13 de marzo 2009 - 00:00

Cupones Bursátiles

El siglo y medio de condena que parece le darían a Madoff, si es que prospera el pedido, haría que este artista de las finanzas se diera el último gusto: volver a estafar, porque cumpliría una gran parte menos de la condena. (Es una humorada, pero no menos que la humorada de acumular penas para terminar en cifras absurdas, frente a la posible vida de un ser humano.) ¿Para qué sumar 150, 300, o más años de condena? Con decir «perpetua» se arregla todo. Lo cierto es que Madoff habrá de ser el gran culpable, por estafar. Y muchos banqueros hacedores del desastre hasta recibirán toneladas de dólares para que continúen en una próxima edición. Entrar en transacciones peligrosas o no tener el riesgo calculado si la tendencia se da vuelta creemos que debe ser una falta gravísima para un banquero. Porque debe resguardar la pureza que exige una entidad financiera que administra capital de terceros.

Y si hay dos posiciones frente al cráter de la crisis, lo que se está viendo es que se busca un manto de piedad, evitando la famosa ley de oro del capitalismo: «La quiebra es el riesgo del negocio». Y si una sociedad desaparece, surgirá otra cubriendo ese lugar.

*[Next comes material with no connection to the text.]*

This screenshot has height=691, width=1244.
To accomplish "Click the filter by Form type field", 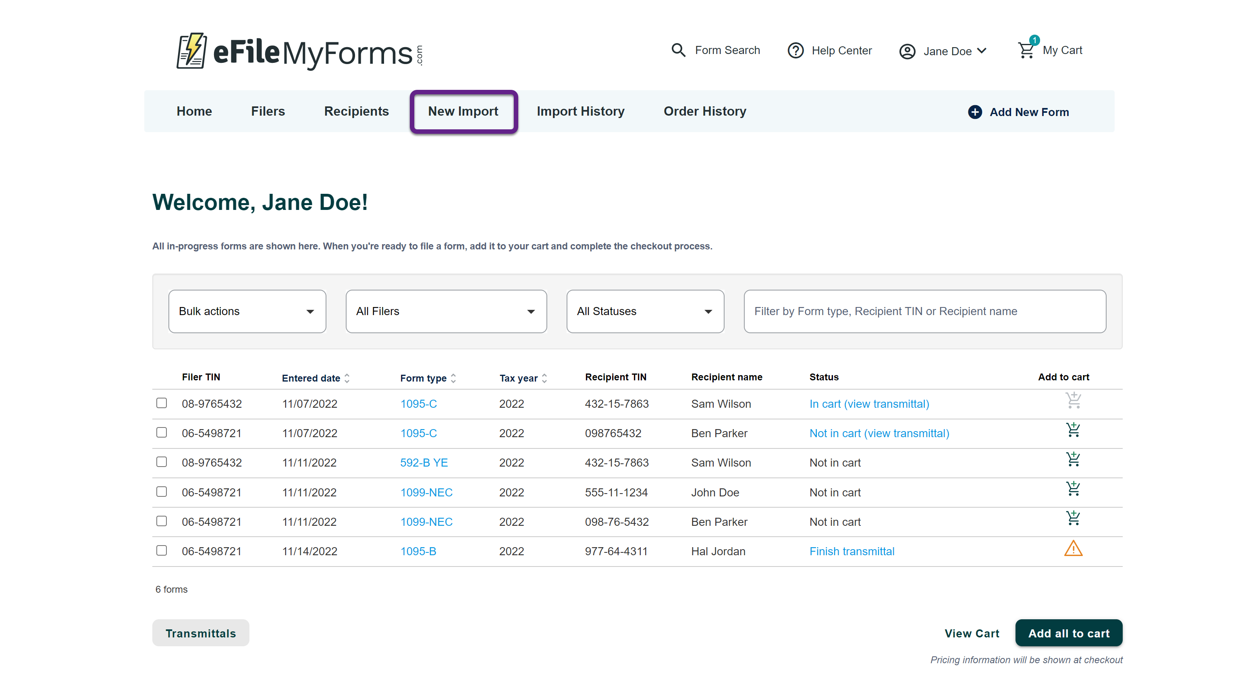I will tap(924, 311).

La oportunidad de sacudir el árbol, aprovechar el vendaval, para que caigan los frutos podridos, está cada vez más alejada. Y así como se ve en el cadalso a un Madoff y a casi nadie más, lo que se promete es legislar y apretar las tuercas hacia adelante. Donde muchos de los que debían haber rodado, pagando el precio de esta crisis, aparecerán dentro del nuevo marco y habilitados para seguir haciendo de las suyas.

Quedará para siempre en la hipótesis qué hubiera sucedido, si el que ganaba las elecciones era McCain (ante sus drásticas declaraciones, y opinión, sobre dejar caer a los bancos por grandes que fueran). Es probable que no lo hubiera llevado adelante de modo tan tajante, que una cuestión es ser Gobierno y otra oposición.

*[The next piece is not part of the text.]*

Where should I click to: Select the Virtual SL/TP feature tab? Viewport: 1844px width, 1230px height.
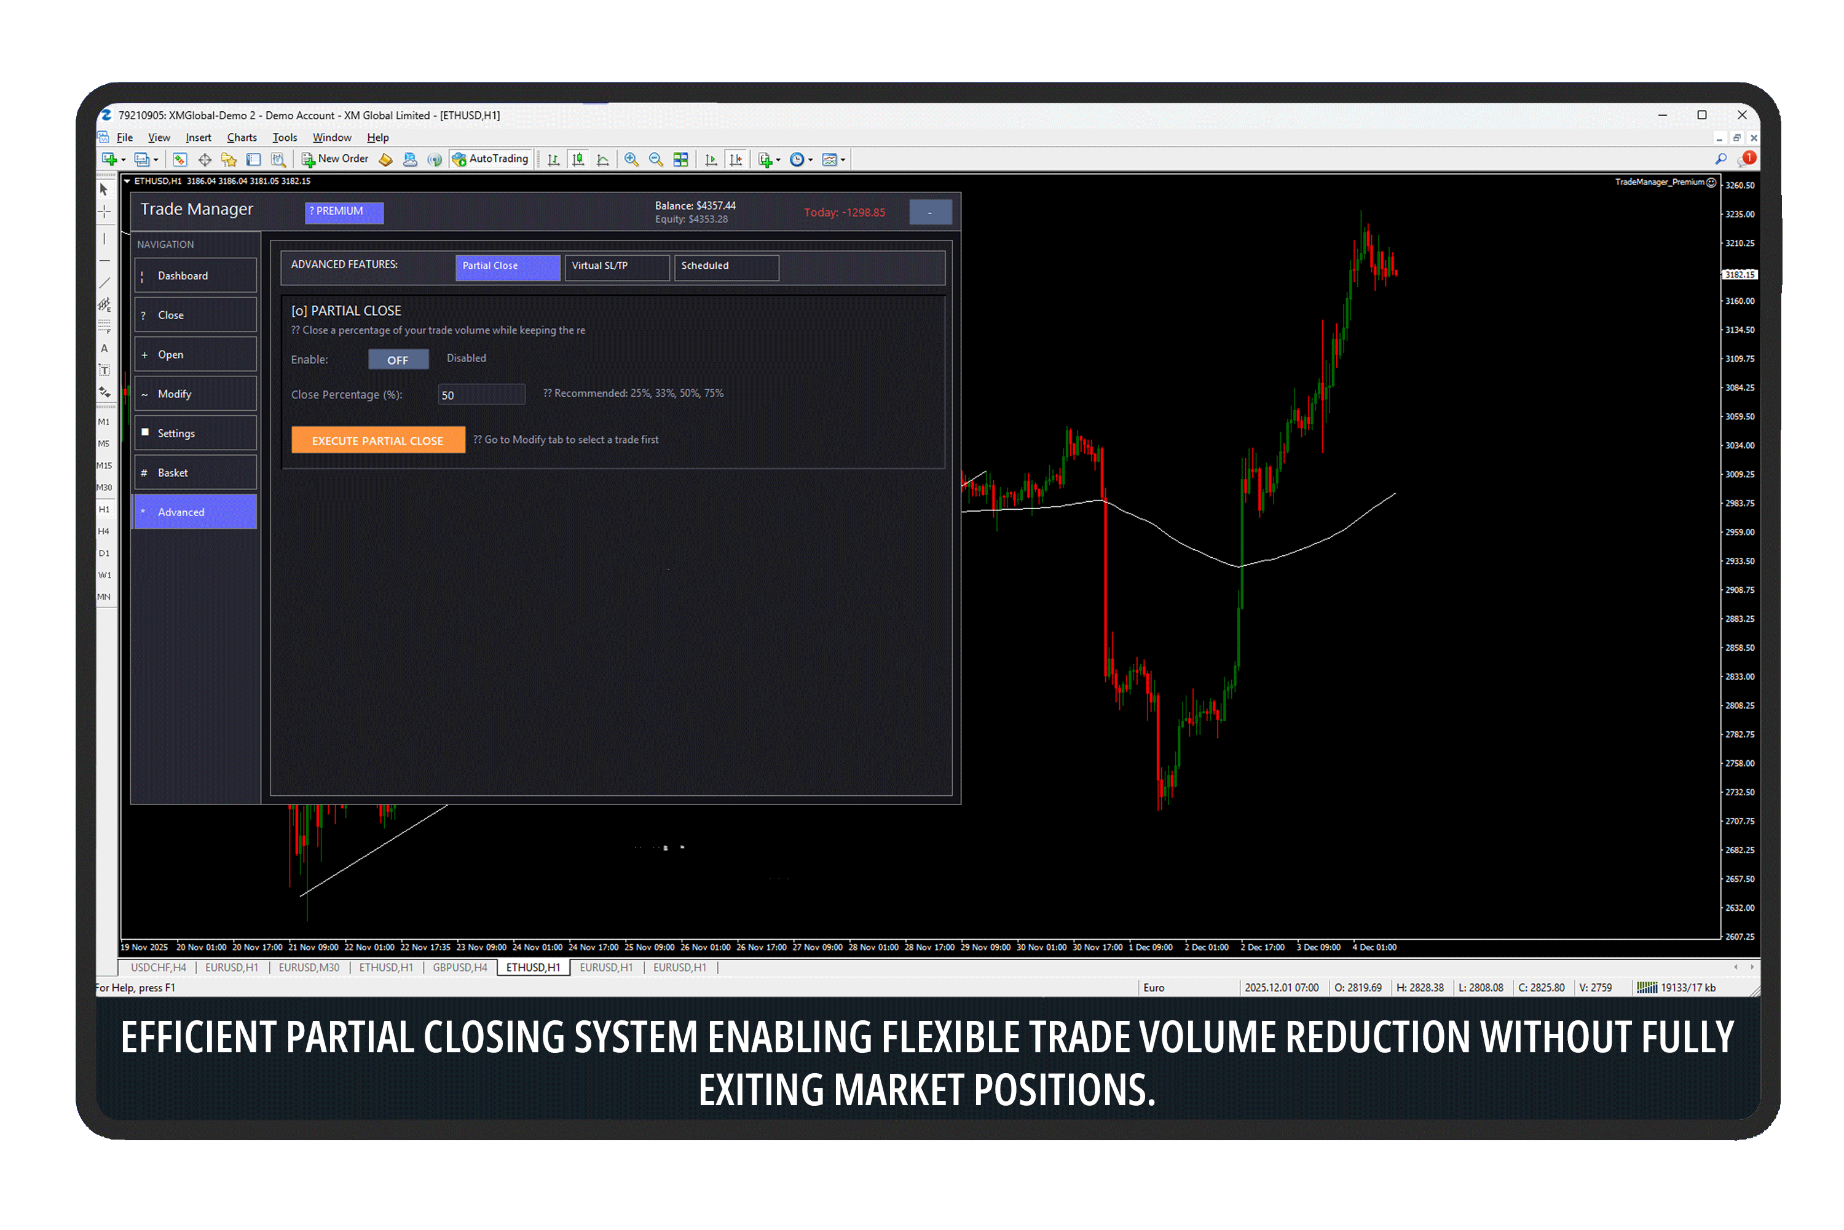[616, 267]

Pero también es poco probable que fuera tan liviano con los casos que se presentaron ante Obama. Ésta era la época para poder colocar al capitalismo en caja, hacer entender que el sistema de más libertad es el que reparte tanto premios como castigos. Y que se debe una buena etapa de «purgas» en la colonia de audaces, aventureros, desviados y creídos en que una fortuna se hace caminando arriba de las aguas.

Con tal de poder salir del miedo, el capitalismo lo están emparchando, y ya no aguanta más parches.